Material shown:
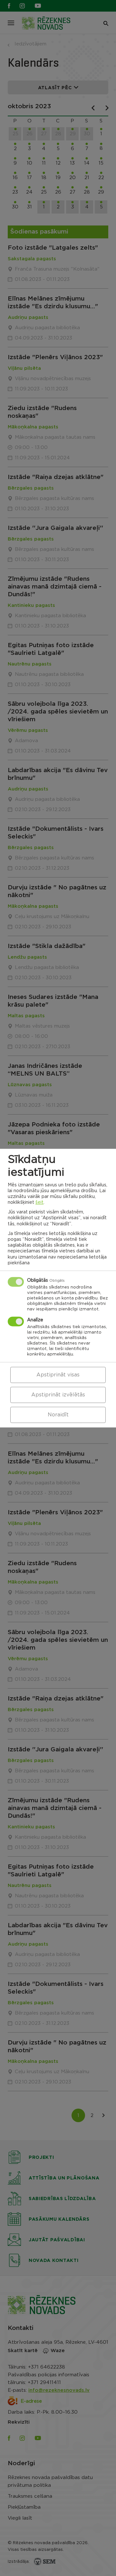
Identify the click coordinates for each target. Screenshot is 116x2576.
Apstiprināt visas (58, 1374)
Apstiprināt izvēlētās (58, 1394)
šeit (39, 1202)
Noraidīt (58, 1414)
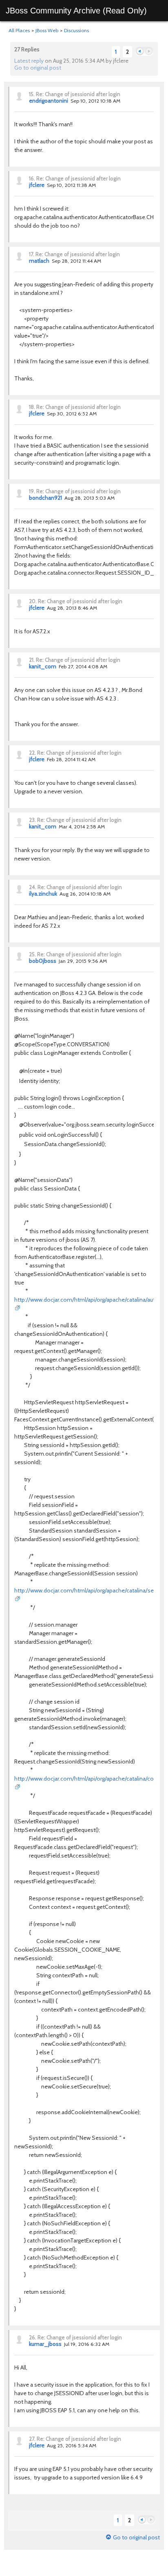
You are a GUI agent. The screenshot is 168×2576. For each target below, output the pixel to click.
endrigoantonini (48, 100)
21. (32, 660)
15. (32, 94)
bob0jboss (42, 960)
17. (31, 254)
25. (32, 954)
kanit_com (42, 666)
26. (32, 2337)
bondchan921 (45, 497)
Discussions (76, 30)
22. (32, 752)
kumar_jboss (45, 2344)
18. (32, 407)
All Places (19, 30)
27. (32, 2438)
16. (32, 178)
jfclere (36, 185)
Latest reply (29, 60)
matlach (39, 260)
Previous (140, 51)
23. (32, 820)
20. (33, 601)
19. (32, 491)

Activity:
Among the lines above, find the ones containing "Apstiprināt" and copy them.

Reply:
Apstiprināt visas (58, 1374)
Apstiprināt izvēlētās (58, 1394)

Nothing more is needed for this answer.